Parmi ces villes qui pourraient être ajoutées à la liste des carencées, la commission mentionne expressément le cas de six villes de plus de 100.000 habitants "qui n’ont pas respecté leurs obligations et pour lesquelles la carence n’est actuellement pas envisagée". Les deux plus éloignées de l’objectif légal sont Nice (36% de l’objectif quantitatif, 24% de PLAI financées sur ce bilan triennal et un taux de 13% de logements locatifs sociaux) et Toulon (64% de l’objectif quantitatif, 28% de PLAI et un taux de 16% de logements locatifs sociaux). Puis viennent Aix-en-Provence (87% de l’objectif quantitatif, 16% de PLAI et 20% de logements locatifs sociaux), Marseille (20% de logements locatifs sociaux) et Montpellier (23% de logements locatifs sociaux). Dans cette catégorie, seule Boulogne-Billancourt (24% de l’objectif quantitatif, 38% de PLAI et 15% de LLS) est proposée à la carence avec une majoration de 100%. "Il est important de sanctionner les grandes villes car les plus petites n’échappent pas à la carence", considère Thierry Repentin.
Appliquer tout l’éventail possible des sanctions
La commission demande également au ministre de transmettre aux préfets son accord de principe aux 233 propositions de carence émises par les préfets (à l’exception de 9 communes proposées à l’exemption) avec "trois réserves" : "Les communes devraient toutes se voir appliquer une majoration, en appliquant tout l’éventail possible" ; les communes déjà carencées lors du bilan précédant devraient "voir leur niveau de majoration augmenter" ; "la carence devra permettre de garantir la délivrance des permis de construire a minima pour les opérations de logements sociaux, avec la possibilité pour les préfets de reprendre l’instruction au cas par cas".

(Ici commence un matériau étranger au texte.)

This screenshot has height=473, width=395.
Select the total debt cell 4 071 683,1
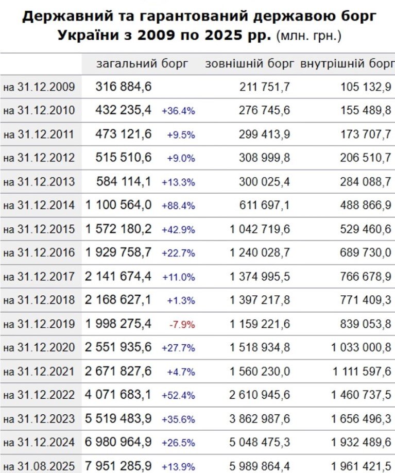118,395
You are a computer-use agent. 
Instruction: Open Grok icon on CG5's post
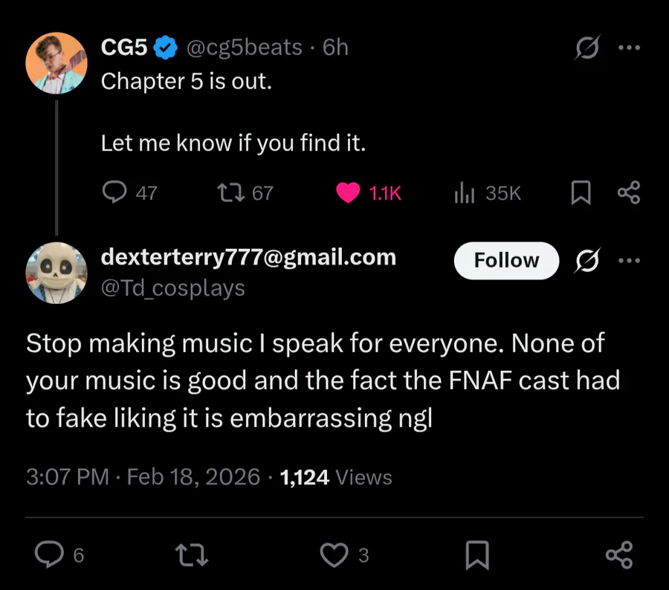click(588, 48)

Alors qu’elle s’apprête désormais à étudier les près de 400 demandes d’exemption transmises par les EPCI en vue d’établir un décret-liste à publier avant le 31 décembre 2017, la commission recommande d’établir pour la prochaine période triennale "une grille nationale […] en amont de la procédure de carence de manière à homogénéiser les pratiques" et proposera "des propositions d’évolution du dispositif SRU pour tirer toutes les conséquences de l’exercice […] des nouvelles compétences" que lui a conféré la loi Egalité et citoyenneté.
(1) Au moins 30% de logements PLAI et 30% maximum de PLS, selon les dispositions de la loi Egalité et Citoyenneté.

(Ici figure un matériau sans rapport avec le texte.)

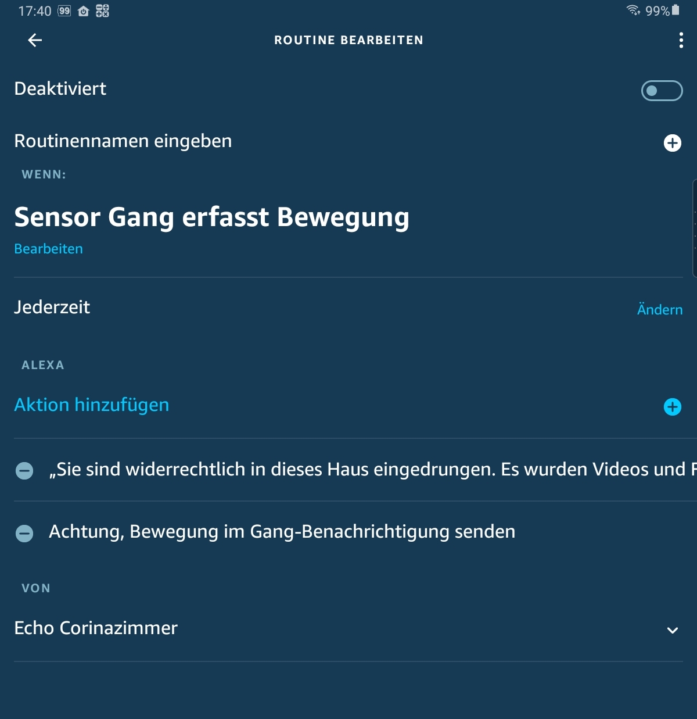Open Achtung, Bewegung im Gang notification item

pos(282,532)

(2) Entre les deux bilans triennaux, l'accroissement de la taille des intercommunalités dû à la refonte de celles-ci (imposée par la loi Notr) et la création de communes nouvelles ont fait entrer 130 villes dans le dispositif SRU.
Communes "SRU", communes déficitaires, communes prélevées, communes exemptées, communes carencées : de quoi parle-t-on ?
Les communes concernées par le dispositif "SRU" étaient un peu moins de 2.000 en 2016*. Parmi elles, trois cas de figure.
1) Les communes qui respectent le taux légal de logement social applicable (près de 700).
2) Les communes exemptées de l'application du dispositif (une soixantaine en 2016) soit pour cause de décroissance démographique, soit pour cause de constructibilité contrainte.
3) Les communes qui ne respectent pas le taux légal de logement social applicable : ce sont les communes "déficitaires", elles doivent produire des logements sociaux pour rattraper leur retard. Celles qui n'atteignent pas leur taux légal sont "soumises à un prélèvement annuel" sur leurs ressources fiscales, proportionnel au nombre de logements manquant. Elles étaient environ 1.200 en 2016. Parmi elles, trois nouveaux cas de figure : les communes "déficitaires" prélevées sur leurs ressources fiscales (environ 600) ; les communes "déficitaires" exonérées du prélèvement (environ 150) ; les communes "déficitaires" non prélevées (environ 450), en raison soit de la faiblesse du montant du prélèvement, soit du fait de leurs dépenses en faveur du logement social (ces dépenses étant déductibles du prélèvement annuel, une commune volontariste qui rattrape effectivement son déficit en logement social est en mesure d'annuler son prélèvement).
Une commune très déficitaire peut être "carencée", par arrêté préfectoral, à la suite d'une procédure contradictoire. Les communes "carencées" sont soumises, en plus du prélèvement, à des pénalités.
* Sources
ministère
en charge du logement, bilan 2016, inventaire au 1er janvier 2015.